Tests with One CPU Assigned to VM:
-----------------------------------------

x86 Compiler:

32-bit VM, 4 GB RAM:                    Time Elapsed 00:21:06.87
64-bit VM, 4 GB RAM:                    Time Elapsed 00:23:30.47
64-bit VM, 8 GB RAM:                    Time Elapsed 00:23:20.95

Native x64 Compiler:

64-bit VM, 4 GB RAM:                    Time Elapsed 00:26:29.59
64-bit VM, 8 GB RAM:                    Time Elapsed 00:26:23.34

x86_amd64 Cross Compiler Building x64:

32-bit VM, 4 GB RAM:                    Time Elapsed 00:21:56.24            
64-bit VM, 4 GB RAM:                    Time Elapsed 00:23:44.68
64-bit VM, 8 GB RAM:                    Time Elapsed 00:24:16.31            


Tests with Four CPUs Assigned to VM:
------------------------------------------

x86 Compiler:

32-bit VM, 4 GB RAM:                    Time Elapsed 00:07:17.79
64-bit VM, 4 GB RAM:                    Time Elapsed 00:07:58.92
64-bit VM, 8 GB RAM:                    Time Elapsed 00:07:47.05

Native x64 Compiler:

64-bit VM, 4 GB RAM:                    Time Elapsed 00:08:44.34
64-bit VM, 8 GB RAM:                    Time Elapsed 00:09:21.12 (Test anomaly?-I expected 8GB to be at least as fast as 4GB…?)

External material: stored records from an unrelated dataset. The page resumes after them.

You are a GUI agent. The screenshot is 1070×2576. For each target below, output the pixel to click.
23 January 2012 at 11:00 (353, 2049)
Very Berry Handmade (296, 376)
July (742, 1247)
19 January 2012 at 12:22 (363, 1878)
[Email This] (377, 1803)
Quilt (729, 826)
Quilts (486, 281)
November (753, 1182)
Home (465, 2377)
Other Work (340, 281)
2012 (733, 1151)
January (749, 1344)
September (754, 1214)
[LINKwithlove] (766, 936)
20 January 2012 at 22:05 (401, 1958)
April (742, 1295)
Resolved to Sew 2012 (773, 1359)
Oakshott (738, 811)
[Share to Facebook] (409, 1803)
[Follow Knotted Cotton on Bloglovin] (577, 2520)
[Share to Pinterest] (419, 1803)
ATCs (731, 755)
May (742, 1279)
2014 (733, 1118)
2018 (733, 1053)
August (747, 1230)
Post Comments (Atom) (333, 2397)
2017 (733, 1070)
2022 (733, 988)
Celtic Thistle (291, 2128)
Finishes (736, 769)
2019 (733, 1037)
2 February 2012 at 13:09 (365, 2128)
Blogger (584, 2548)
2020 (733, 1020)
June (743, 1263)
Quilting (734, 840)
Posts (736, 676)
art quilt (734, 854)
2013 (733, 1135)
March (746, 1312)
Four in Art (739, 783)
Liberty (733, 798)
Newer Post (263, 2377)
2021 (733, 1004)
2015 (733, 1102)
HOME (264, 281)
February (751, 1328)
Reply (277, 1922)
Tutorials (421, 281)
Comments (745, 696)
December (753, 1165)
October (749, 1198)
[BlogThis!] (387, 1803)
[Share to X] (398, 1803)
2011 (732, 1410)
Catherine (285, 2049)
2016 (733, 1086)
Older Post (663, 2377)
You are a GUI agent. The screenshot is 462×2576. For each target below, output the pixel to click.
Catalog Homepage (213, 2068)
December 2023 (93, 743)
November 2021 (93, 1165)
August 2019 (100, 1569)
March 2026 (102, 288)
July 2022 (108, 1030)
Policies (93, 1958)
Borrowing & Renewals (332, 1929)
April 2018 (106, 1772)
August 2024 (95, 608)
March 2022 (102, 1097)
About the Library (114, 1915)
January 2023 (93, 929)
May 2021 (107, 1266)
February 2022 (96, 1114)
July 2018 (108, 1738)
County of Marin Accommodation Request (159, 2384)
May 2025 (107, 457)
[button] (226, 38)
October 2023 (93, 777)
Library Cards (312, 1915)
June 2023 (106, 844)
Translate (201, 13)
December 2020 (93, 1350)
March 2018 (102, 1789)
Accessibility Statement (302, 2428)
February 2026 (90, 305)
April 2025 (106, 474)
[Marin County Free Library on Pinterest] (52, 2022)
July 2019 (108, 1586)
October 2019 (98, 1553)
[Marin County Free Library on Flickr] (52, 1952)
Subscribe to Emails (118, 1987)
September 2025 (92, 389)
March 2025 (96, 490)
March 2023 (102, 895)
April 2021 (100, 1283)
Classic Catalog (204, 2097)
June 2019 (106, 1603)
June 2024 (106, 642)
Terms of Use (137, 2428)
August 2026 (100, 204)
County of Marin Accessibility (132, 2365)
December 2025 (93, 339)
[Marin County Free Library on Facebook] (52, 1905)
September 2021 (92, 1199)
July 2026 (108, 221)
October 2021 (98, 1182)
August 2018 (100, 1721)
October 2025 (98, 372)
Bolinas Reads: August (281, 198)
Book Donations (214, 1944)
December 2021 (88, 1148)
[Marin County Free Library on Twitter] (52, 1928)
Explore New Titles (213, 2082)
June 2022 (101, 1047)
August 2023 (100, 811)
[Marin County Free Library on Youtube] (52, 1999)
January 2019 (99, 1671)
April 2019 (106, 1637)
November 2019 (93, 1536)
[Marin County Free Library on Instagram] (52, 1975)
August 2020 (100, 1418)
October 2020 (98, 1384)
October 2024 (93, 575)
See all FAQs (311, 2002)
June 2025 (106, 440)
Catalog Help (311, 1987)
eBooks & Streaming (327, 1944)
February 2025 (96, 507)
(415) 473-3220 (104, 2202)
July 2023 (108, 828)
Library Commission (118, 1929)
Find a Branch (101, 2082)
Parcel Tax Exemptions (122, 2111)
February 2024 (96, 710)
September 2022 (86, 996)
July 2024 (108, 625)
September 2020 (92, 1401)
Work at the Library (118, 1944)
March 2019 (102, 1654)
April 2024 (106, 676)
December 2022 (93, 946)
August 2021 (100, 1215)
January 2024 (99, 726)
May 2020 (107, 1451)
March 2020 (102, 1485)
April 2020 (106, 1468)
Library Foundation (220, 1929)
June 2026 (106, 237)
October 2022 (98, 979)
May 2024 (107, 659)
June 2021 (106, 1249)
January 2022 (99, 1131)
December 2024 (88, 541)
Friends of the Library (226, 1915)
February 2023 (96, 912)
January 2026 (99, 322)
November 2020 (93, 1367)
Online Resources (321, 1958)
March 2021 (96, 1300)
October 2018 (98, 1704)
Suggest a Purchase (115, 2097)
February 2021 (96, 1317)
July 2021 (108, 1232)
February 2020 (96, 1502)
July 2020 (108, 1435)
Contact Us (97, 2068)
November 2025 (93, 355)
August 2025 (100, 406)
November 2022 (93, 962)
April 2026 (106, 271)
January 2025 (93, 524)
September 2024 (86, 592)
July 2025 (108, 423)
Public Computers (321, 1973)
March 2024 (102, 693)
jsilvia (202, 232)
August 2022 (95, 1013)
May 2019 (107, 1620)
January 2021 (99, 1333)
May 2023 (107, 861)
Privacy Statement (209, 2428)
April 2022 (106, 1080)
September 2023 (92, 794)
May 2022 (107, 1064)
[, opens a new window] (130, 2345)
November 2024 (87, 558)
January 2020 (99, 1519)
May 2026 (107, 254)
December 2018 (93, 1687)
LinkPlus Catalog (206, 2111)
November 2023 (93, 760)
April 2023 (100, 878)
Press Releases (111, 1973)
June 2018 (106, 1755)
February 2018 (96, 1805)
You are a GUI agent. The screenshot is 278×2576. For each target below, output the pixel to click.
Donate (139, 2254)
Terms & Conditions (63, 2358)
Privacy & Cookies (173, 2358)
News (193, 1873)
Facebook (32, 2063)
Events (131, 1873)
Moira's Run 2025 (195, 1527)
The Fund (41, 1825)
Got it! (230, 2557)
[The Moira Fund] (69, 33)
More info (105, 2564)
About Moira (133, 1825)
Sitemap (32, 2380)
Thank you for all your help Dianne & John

x86_amd64 Cross Compiler Building x64:

32-bit VM, 4 GB RAM:                    Time Elapsed 00:07:28.59            
64-bit VM, 4 GB RAM:                    Time Elapsed 00:08:06.51            
64-bit VM, 8 GB RAM:                    Time Elapsed 00:07:48.42                            
Posted by Microsoft on 1/19/2012 at 3:55 PM
Here you go:

set _CL_=/Bt
set _LINK_=/TIME

then invoke the msbuild command.

You will get timing information interleaved with the invocations of cl.exe and link.exe. You then need to go in and parse them and compare to the baseline previous compiler's throughput.

Can you also run comparison /verbose diagnostics? The comparison will tell whether the slowdown is caused by compiler/linker, or by the MSBUILD engine itself.

thanks,

Jim
Posted by Microsoft on 1/19/2012 at 9:48 AM
Hi - let me check with the MSBUILD guys and I'll get back to you. (May take a day or two - yesterday's snowfall seems to have brought Seattle area to a standstill)

Jim
Posted by bugzapper on 1/19/2012 at 8:22 AM
Hi Jim,

Regarding my question below, "We're invoking MsBuild to build the solution like this. The solution contains dozens of projects, mostly C++. What's the best way to add the two flags you requested?"

Is there a simple way to set environment variables to add your requested compiler and linker flags to all builds? That might be the quickest and more reliable way.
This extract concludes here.